Hoje, Nocerino está a tentar incutir nos seus jogadores a mesma mentalidade vencedora que tinha no campo. A partir deste ano, o SchiacciaNoci, como foi apelidado em Milão, é o treinador da equipa de juniores do Potenza. Uma nova experiência para crescer profissionalmente, enquanto espera completar um novo caminho, o do curso de treinador Uefa Pro.
“Este curso”, explica Nocerino, “é uma experiência muito agradável e estamos também a divertir-nos. Tivemos a oportunidade de falarmos com Benitez, Alvini e Spalletti. A comparação ajuda-me a crescer: falamos uns com os outros, eles dão-nos ideias, fazem-nos compreender como gerir um grupo".

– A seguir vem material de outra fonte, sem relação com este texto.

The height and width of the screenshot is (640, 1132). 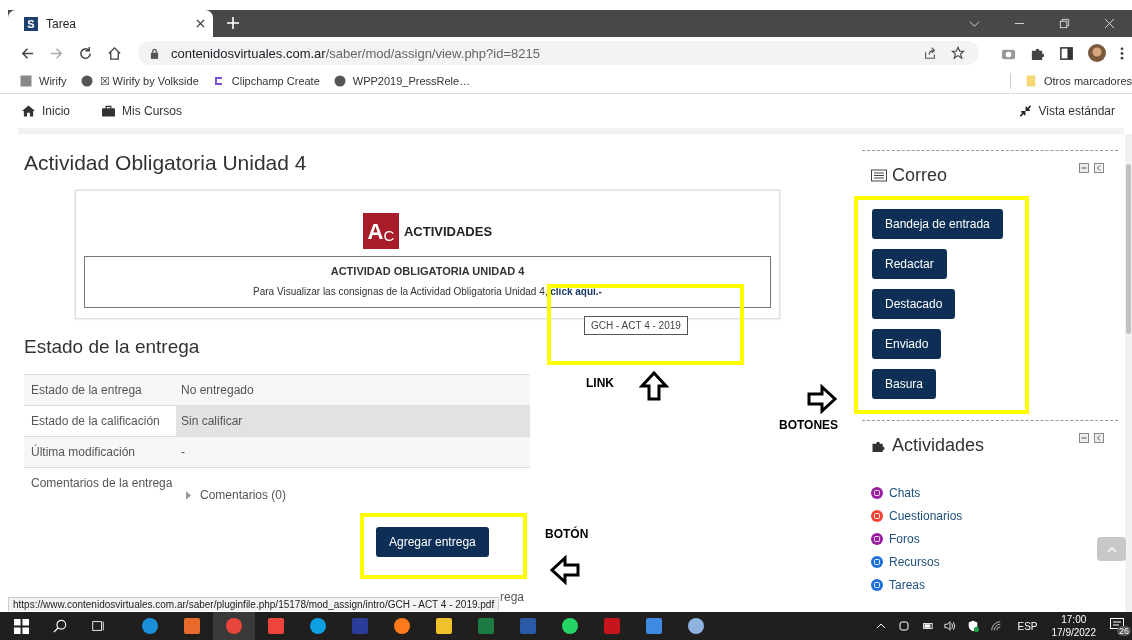 I want to click on notification-icon, so click(x=1117, y=624).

O antigo Rossoneri está a tentar tornar os seus conhecimentos como ex-jogador e os novos conselhos de treinadores estabelecidos à disposição dos jovens jogadores: "A ambição é grande, mas neste momento só quero aprender, crescer e melhorar. Eu gosto muito do papel de treinador".
"Gosto da figura do treinador que treina, não aquele que gera", confessa o antigo médio. "A minha ideia de jogo é uma ideia com muitos jogadores ofensivos e técnicos, mas tento sempre adaptar o modelo de acordo com os jogadores que tenho à minha disposição.”
Mas como é que os jogadores de hoje se comparam aos jovens de há 20 anos? "O conhecimento é diferente, a competitividade no seio das equipas é diferente em comparação com o passado. Antes havia jogadores mais fortes, agora há menos. O nível de conhecimento de futebol é mais baixo do que no meu tempo.”
“Hoje chegam aos 18 anos com menos conhecimentos. As crianças preferem ficar em casa, jogar jogos, sentar-se em frente ao computador em vez de estarem lá fora a brincar como fazíamos quando éramos crianças ou adolescentes. Aos 18 anos tens de lhes ensinar muitas coisas. Mas também há jogadores muito fortes.”
Esta é limitação que provavelmente está a condicionar o futebol em Itália em geral, razão pela qual, segundo Nocerino, para fazer o futebol crescer naquele país é preciso uma atitude diferente por parte dos treinadores:
"O problema é ter a coragem de os treinar e de os atirar lá para dentro. O treinador deve colocar-se numa posição de treinador e pensar no crescimento do jogador. Muitas vezes os treinadores de jovens pensam em si próprios e não no crescimento dos rapazes. Pessoalmente, a minha prioridade neste momento é o crescimento dos jogadores. Ajudá-los a estrearem-se pela equipa principal. É esse o objetivo.”
Uma coragem que muitas vezes falta aos próprios jovens jogadores:
"Acima de tudo, quero que eles assumam a responsabilidade. Quero que assumam riscos, que driblem, que tenham coragem e personalidade. Hoje em dia é difícil encontrar um jogador que drible mesmo entre os adultos, porque talvez nós treinadores dizemos aos miúdos para jogarem a dois-três toques, para virar o jogo. Se, por exemplo, tenho o extremo num um para um, o que lhes peço é que ultrapassem o adversário.”
“Se não arriscarem agora, quando é que arriscarão?".